Work item:
The answer must be an exact transcription of every record.

++++++++++++++++++++

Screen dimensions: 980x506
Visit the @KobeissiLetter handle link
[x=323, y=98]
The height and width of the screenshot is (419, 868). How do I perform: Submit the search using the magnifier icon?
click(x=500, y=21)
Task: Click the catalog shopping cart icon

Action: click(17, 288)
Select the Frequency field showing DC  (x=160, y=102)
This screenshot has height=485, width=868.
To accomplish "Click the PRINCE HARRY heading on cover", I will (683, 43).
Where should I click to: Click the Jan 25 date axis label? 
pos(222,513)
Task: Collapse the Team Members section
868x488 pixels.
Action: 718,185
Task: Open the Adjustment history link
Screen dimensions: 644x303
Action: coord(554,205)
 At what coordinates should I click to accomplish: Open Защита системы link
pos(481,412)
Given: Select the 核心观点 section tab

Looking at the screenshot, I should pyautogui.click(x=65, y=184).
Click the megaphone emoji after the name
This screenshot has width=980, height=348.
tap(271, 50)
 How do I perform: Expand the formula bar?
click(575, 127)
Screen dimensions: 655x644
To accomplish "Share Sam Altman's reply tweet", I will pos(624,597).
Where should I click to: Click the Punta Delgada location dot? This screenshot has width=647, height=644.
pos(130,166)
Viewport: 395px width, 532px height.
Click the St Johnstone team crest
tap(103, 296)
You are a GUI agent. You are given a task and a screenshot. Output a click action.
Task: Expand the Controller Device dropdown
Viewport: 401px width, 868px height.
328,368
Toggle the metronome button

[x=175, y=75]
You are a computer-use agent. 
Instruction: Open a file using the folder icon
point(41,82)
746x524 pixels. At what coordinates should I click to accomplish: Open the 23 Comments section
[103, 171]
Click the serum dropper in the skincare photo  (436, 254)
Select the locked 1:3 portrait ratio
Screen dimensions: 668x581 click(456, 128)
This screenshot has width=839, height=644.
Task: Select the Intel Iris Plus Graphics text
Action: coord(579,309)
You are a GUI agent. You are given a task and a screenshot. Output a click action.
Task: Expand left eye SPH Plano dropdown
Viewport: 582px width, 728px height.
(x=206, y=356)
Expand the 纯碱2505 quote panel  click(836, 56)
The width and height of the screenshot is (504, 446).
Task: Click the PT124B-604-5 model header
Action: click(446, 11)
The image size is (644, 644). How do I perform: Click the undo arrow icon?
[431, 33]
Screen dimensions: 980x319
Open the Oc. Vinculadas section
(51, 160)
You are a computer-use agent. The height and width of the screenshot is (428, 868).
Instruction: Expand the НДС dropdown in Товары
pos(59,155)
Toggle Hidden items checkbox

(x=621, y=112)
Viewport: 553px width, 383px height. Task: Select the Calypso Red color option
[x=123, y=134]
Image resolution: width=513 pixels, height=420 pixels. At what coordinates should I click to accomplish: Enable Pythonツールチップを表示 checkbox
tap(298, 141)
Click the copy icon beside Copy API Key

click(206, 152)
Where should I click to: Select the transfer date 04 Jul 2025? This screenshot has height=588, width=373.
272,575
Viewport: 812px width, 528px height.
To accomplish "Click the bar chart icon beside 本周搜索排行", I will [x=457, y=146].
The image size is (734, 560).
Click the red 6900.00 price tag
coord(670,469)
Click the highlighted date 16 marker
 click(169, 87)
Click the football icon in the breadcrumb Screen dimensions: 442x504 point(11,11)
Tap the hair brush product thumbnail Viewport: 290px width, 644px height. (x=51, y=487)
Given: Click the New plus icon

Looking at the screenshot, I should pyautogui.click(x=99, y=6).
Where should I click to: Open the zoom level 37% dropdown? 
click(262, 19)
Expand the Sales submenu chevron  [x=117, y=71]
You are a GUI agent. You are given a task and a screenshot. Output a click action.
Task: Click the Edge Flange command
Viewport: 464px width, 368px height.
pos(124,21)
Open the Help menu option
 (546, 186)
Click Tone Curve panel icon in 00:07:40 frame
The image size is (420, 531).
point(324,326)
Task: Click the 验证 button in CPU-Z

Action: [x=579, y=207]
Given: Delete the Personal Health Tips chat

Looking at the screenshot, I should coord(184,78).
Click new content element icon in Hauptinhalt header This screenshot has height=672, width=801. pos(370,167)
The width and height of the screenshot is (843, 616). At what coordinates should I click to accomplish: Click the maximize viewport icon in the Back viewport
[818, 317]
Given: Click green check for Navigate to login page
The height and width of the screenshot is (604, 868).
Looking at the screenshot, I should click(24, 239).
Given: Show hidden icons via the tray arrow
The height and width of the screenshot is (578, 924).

++++++++++++++++++++

Response to this exercise:
Screen dimensions: 980x506
Visit the @KobeissiLetter handle link
[x=323, y=98]
The height and width of the screenshot is (419, 868). How do I perform: Submit the search using the magnifier icon?
click(x=500, y=21)
Task: Click the catalog shopping cart icon

Action: click(17, 288)
Select the Frequency field showing DC  (x=160, y=102)
This screenshot has height=485, width=868.
To accomplish "Click the PRINCE HARRY heading on cover", I will (683, 43).
Where should I click to: Click the Jan 25 date axis label? 
pos(222,513)
Task: Collapse the Team Members section
868x488 pixels.
Action: 718,185
Task: Open the Adjustment history link
Screen dimensions: 644x303
Action: coord(554,205)
 At what coordinates should I click to accomplish: Open Защита системы link
pos(481,412)
Given: Select the 核心观点 section tab

Looking at the screenshot, I should pyautogui.click(x=65, y=184).
Click the megaphone emoji after the name
This screenshot has width=980, height=348.
tap(271, 50)
 How do I perform: Expand the formula bar?
click(575, 127)
Screen dimensions: 655x644
To accomplish "Share Sam Altman's reply tweet", I will pos(624,597).
Where should I click to: Click the Punta Delgada location dot? This screenshot has width=647, height=644.
pos(130,166)
Viewport: 395px width, 532px height.
Click the St Johnstone team crest
tap(103, 296)
You are a GUI agent. You are given a task and a screenshot. Output a click action.
Task: Expand the Controller Device dropdown
Viewport: 401px width, 868px height.
328,368
Toggle the metronome button

[x=175, y=75]
You are a computer-use agent. 
Instruction: Open a file using the folder icon
point(41,82)
746x524 pixels. At what coordinates should I click to accomplish: Open the 23 Comments section
[103, 171]
Click the serum dropper in the skincare photo  (436, 254)
Select the locked 1:3 portrait ratio
Screen dimensions: 668x581 click(456, 128)
This screenshot has width=839, height=644.
Task: Select the Intel Iris Plus Graphics text
Action: coord(579,309)
You are a GUI agent. You are given a task and a screenshot. Output a click action.
Task: Expand left eye SPH Plano dropdown
Viewport: 582px width, 728px height.
(x=206, y=356)
Expand the 纯碱2505 quote panel  click(836, 56)
The width and height of the screenshot is (504, 446).
Task: Click the PT124B-604-5 model header
Action: click(446, 11)
The image size is (644, 644). How do I perform: Click the undo arrow icon?
[431, 33]
Screen dimensions: 980x319
Open the Oc. Vinculadas section
(51, 160)
You are a computer-use agent. The height and width of the screenshot is (428, 868).
Instruction: Expand the НДС dropdown in Товары
pos(59,155)
Toggle Hidden items checkbox

(x=621, y=112)
Viewport: 553px width, 383px height. Task: Select the Calypso Red color option
[x=123, y=134]
Image resolution: width=513 pixels, height=420 pixels. At what coordinates should I click to accomplish: Enable Pythonツールチップを表示 checkbox
tap(298, 141)
Click the copy icon beside Copy API Key

click(206, 152)
Where should I click to: Select the transfer date 04 Jul 2025? This screenshot has height=588, width=373.
272,575
Viewport: 812px width, 528px height.
To accomplish "Click the bar chart icon beside 本周搜索排行", I will [x=457, y=146].
The image size is (734, 560).
Click the red 6900.00 price tag
coord(670,469)
Click the highlighted date 16 marker
 click(169, 87)
Click the football icon in the breadcrumb Screen dimensions: 442x504 point(11,11)
Tap the hair brush product thumbnail Viewport: 290px width, 644px height. (x=51, y=487)
Given: Click the New plus icon

Looking at the screenshot, I should pyautogui.click(x=99, y=6).
Where should I click to: Open the zoom level 37% dropdown? 
click(262, 19)
Expand the Sales submenu chevron  [x=117, y=71]
You are a GUI agent. You are given a task and a screenshot. Output a click action.
Task: Click the Edge Flange command
Viewport: 464px width, 368px height.
pos(124,21)
Open the Help menu option
 (546, 186)
Click Tone Curve panel icon in 00:07:40 frame
The image size is (420, 531).
point(324,326)
Task: Click the 验证 button in CPU-Z

Action: [x=579, y=207]
Given: Delete the Personal Health Tips chat

Looking at the screenshot, I should coord(184,78).
Click new content element icon in Hauptinhalt header This screenshot has height=672, width=801. pos(370,167)
The width and height of the screenshot is (843, 616). At what coordinates should I click to accomplish: Click the maximize viewport icon in the Back viewport
[818, 317]
Given: Click green check for Navigate to login page
The height and width of the screenshot is (604, 868).
Looking at the screenshot, I should click(24, 239).
Given: Show hidden icons via the tray arrow
The height and width of the screenshot is (578, 924).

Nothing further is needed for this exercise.